The result should be an exact copy of only the lines from the one with "Instruction: Click the Save disk icon" through the last line of the data below, with pictures omitted.

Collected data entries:
=== Section Start ===

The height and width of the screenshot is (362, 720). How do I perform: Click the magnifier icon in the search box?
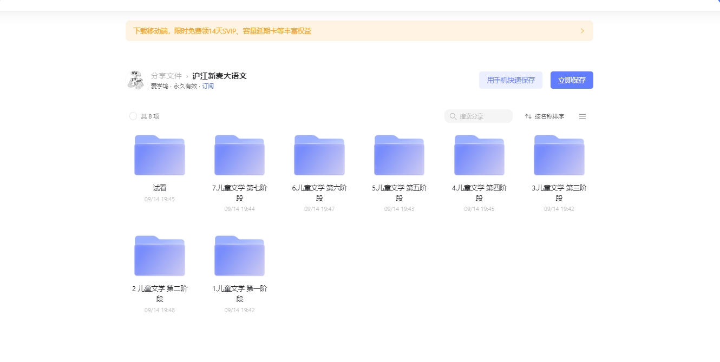pyautogui.click(x=453, y=116)
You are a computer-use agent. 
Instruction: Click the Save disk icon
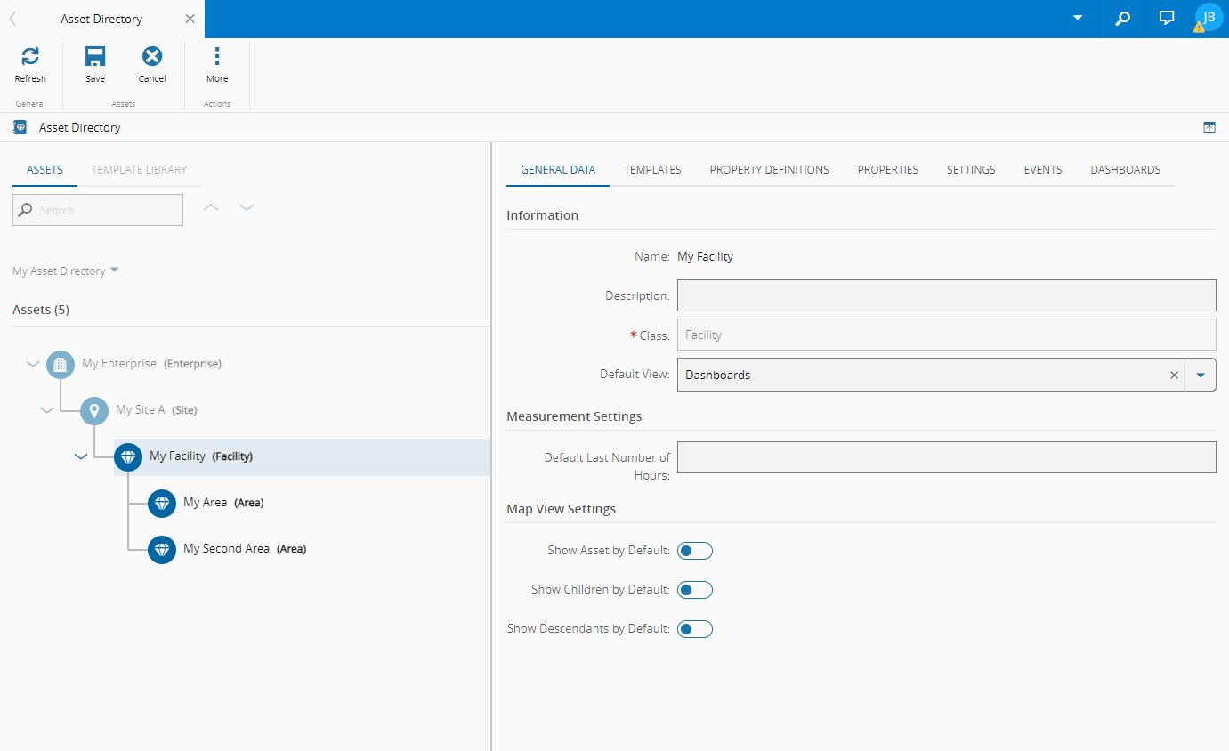pos(95,57)
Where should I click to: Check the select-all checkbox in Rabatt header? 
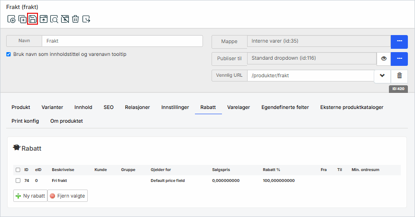[x=18, y=170]
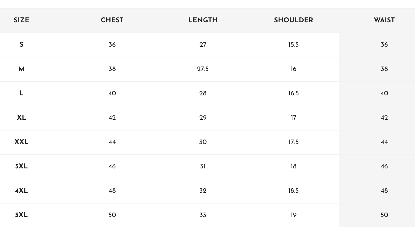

=== Section End ===

THE ANSWER:
Instruction: Click the Save disk icon
pos(95,57)
Where should I click to: Check the select-all checkbox in Rabatt header? 
[x=18, y=170]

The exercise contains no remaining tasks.